Dataset records:
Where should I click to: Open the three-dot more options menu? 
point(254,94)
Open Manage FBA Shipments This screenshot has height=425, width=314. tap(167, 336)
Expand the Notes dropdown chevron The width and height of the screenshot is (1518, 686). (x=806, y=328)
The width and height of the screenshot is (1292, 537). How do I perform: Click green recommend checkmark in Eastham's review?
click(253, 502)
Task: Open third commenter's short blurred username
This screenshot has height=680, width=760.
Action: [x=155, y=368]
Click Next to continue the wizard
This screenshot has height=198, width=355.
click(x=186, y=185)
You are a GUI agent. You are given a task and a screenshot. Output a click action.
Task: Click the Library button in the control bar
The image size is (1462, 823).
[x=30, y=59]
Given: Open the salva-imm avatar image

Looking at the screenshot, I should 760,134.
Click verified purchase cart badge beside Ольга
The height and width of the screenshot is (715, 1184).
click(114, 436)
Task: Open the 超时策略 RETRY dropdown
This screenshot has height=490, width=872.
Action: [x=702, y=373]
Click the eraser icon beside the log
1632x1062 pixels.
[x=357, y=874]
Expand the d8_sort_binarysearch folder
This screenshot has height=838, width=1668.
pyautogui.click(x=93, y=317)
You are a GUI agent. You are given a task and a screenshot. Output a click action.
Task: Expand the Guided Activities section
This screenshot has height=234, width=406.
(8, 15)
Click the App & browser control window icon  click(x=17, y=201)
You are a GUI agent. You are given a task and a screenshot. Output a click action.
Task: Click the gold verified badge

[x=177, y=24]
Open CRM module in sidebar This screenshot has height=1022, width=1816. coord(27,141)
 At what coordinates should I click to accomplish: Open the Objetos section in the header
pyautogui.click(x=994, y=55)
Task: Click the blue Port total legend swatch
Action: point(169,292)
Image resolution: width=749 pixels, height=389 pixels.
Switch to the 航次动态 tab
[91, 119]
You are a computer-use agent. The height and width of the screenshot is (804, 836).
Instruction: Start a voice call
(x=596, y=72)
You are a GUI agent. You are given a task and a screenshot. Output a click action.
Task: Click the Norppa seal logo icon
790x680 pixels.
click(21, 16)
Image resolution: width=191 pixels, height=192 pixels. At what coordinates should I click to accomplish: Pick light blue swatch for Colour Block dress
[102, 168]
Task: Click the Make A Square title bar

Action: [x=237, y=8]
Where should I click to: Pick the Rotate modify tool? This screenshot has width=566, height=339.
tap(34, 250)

What to do: Rewrite the rows from the line containing "At what coordinates should I click to accomplish: Open" through the end of the rows as a numbered list, leaving out any blank lines.

Reply:
1.  At what coordinates should I click to accomplish: Open the Objetos section in the header
2. pyautogui.click(x=994, y=55)
3. Task: Click the blue Port total legend swatch
4. Action: point(169,292)
5. Image resolution: width=749 pixels, height=389 pixels.
6. Switch to the 航次动态 tab
7. [91, 119]
8. You are a computer-use agent. The height and width of the screenshot is (804, 836).
9. Instruction: Start a voice call
10. (x=596, y=72)
11. You are a GUI agent. You are given a task and a screenshot. Output a click action.
12. Task: Click the Norppa seal logo icon
13. 790x680 pixels.
14. click(21, 16)
15. Image resolution: width=191 pixels, height=192 pixels. At what coordinates should I click to accomplish: Pick light blue swatch for Colour Block dress
16. [102, 168]
17. Task: Click the Make A Square title bar
18. Action: [x=237, y=8]
19. Where should I click to: Pick the Rotate modify tool? This screenshot has width=566, height=339.
20. tap(34, 250)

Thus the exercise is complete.